Saved entries:
--------------------------------

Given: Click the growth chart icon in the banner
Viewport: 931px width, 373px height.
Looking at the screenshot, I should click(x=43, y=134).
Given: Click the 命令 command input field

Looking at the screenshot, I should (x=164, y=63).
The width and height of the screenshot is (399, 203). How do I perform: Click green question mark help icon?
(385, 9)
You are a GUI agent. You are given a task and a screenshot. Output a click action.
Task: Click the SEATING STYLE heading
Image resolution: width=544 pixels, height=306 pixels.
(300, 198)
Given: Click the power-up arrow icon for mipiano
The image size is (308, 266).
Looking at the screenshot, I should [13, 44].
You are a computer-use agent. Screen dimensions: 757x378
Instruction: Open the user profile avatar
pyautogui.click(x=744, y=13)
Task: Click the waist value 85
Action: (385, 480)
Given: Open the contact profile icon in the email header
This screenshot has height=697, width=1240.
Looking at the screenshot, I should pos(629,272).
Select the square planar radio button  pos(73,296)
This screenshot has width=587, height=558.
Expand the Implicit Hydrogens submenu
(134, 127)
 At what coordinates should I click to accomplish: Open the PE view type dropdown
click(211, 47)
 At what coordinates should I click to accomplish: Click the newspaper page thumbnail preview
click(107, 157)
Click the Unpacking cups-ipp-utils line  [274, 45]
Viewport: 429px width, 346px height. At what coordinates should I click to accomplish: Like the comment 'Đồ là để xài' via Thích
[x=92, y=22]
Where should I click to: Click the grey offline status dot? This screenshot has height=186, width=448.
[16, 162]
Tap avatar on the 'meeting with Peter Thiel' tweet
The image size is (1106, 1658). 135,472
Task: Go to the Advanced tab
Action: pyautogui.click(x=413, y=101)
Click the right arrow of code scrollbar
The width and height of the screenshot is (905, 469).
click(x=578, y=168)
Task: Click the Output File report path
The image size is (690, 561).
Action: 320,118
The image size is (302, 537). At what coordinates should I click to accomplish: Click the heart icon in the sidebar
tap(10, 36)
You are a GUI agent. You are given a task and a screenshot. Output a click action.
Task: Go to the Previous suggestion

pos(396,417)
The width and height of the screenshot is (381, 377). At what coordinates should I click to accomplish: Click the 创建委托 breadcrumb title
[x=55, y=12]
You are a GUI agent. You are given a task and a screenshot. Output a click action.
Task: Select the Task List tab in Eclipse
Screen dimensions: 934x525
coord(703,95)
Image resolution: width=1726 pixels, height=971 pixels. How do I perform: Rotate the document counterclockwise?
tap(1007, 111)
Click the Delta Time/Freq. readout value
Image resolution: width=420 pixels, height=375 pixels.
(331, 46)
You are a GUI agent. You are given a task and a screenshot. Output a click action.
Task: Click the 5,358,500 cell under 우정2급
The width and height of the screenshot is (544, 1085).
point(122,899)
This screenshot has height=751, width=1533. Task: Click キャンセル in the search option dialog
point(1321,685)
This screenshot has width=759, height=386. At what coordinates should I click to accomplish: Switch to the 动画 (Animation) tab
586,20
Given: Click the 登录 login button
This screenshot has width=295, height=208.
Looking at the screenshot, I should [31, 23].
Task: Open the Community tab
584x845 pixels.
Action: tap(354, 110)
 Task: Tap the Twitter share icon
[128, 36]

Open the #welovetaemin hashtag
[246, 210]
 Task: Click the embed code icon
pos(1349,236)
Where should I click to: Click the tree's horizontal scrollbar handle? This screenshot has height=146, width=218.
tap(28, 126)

--------------------------------

▸ **Exercise aim**
In the records above, how many lines hold "Select"? Only the number is wanted.

▸ **Solution to this problem**
2